#### PASSAGE TO READ:
Abstract
Purpose
To report on a woman who conceived naturally and had a normal intrauterine pregnancy following transplantation of frozen/thawed ovarian tissue but decided to have an early abortion due to recurrence of breast cancer.
Methods
The patient was diagnosed breast cancer and received antineoplastic treatment that forced her into premature ovarian insufficiency and infertility. Ovarian tissue cryopreserved prior to chemotherapy was transplanted following cancer treatment restoring fertility and regular menstrual cycles.
Results
The patient conceived 6 month after transplantation. However, she experienced recurrence of breast cancer and decided on legal termination of the pregnancy in the first trimester.
Discussion
The obtained pregnancy only 6 month following transplantation underlines the ability of the procedure. The recurrence occurred near the original site of the tumor and was most unlikely related to the transplantation. The activity of the transplanted tissue is likely to be destroyed by the renewed antineoplastic treatment she will receive. However, she still has the majority of one ovary cryostored and may later want to undergo additional transplantation to regain fertility or to have menstrual cycles back.
Keywords: Transplantation, Fertility preservation, Cancer, Ovarian cryopreservation, Premature ovarian insufficiency
Introduction
Due to the development of new and aggressive treatment regimens many girls and women facing a cancer disease now face a good chance of becoming long time survivors [1]. As a side effect, these new hard-line antineoplastic treatments may render the patient sterile due to elimination of the pool of ovarian follicles. As a quality of life aspect many young female cancer patients express a great wish to maintain fertility upon treatment [2].

#### PROBLEM REQUIREMENTS:
Write the next part of the case report on ovarian tissue transplantation after breast cancer, picking up after its last sentence. You won't need the entries that come next.

#### Recorded data:
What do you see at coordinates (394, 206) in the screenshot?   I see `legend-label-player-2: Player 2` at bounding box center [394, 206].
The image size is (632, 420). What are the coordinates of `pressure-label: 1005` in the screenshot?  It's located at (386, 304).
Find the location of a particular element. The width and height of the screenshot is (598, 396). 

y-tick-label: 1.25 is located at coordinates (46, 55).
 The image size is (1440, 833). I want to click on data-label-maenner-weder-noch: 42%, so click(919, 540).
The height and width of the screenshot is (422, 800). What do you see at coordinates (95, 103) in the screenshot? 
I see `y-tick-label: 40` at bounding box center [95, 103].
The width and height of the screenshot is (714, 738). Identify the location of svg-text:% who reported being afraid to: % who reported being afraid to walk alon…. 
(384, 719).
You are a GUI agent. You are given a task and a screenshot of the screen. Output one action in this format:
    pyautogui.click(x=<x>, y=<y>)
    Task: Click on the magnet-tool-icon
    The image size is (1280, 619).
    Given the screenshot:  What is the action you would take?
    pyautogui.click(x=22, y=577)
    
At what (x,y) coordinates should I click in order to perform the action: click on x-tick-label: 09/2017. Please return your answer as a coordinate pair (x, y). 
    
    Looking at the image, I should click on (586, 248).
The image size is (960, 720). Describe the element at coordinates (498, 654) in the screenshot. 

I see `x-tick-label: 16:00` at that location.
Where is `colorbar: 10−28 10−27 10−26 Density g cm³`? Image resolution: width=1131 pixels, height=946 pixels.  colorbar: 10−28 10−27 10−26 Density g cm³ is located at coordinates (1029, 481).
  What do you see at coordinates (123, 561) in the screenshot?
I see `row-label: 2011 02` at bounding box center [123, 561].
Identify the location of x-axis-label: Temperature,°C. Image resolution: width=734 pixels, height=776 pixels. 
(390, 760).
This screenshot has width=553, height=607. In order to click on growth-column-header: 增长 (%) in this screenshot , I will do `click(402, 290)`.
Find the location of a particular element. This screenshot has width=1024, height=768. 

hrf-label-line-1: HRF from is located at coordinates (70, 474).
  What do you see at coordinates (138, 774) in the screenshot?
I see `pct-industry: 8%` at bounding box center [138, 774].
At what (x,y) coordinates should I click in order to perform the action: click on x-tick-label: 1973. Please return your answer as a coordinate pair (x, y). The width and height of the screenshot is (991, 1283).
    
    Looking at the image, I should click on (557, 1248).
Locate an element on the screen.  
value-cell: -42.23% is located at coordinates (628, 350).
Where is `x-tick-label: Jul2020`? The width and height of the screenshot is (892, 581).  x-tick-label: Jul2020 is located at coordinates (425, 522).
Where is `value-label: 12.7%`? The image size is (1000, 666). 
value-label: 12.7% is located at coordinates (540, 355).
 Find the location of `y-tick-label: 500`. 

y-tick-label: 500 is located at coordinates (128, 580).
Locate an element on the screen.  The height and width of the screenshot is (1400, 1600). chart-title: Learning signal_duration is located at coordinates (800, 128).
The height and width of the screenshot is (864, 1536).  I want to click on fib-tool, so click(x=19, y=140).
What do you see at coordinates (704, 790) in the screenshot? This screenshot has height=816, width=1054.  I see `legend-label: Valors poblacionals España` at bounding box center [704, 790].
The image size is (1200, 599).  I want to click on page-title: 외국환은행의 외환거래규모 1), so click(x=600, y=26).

#### ANSWER TO THE EXERCISE:
Cryostorage of ovarian tissue for fertility preservation is a new option in which the tissue is removed prior to cancer treatment and replaced after treatment in case the woman becomes menopausal. This technique has shown promising results in both women and children [3–5] and is the only fertility preserving opportunity available for patients who cannot delay the start of chemotherapy and for young pre-pubertal girls [6]. Currently a total of more than 20 healthy children have been born following transplantation of frozen/thawed ovarian tissue, without one single case of cancer relapse due to the transplantation of ovarian tissue [7, 8].
Recurrence of the primary malignancy is always of concern in these patients. For each individual patient there is a risk of spontaneous recurrence and in connection with transplanting ovarian tissue this risk may be augmented since the tissue was collected when an active cancer was present. Ideally, transplantation should only be considered when the risk of recurrence is minimal or absent. The patients’ wishes to obtain pregnancy or avoid post-menopausal symptoms should be taken into consideration when assessing pros and cons connected with ovarian auto transplantation and risk of recurrent cancer. Once the tissue is transplanted it cannot easily be recovered again and it is likely to become inactive in connection with a renewed cancer treatment.
In this case report a woman is described who became pregnant following transplantation of frozen/thawed ovarian tissue but decided to undergo legal abortion due to recurrence of her mammary cancer.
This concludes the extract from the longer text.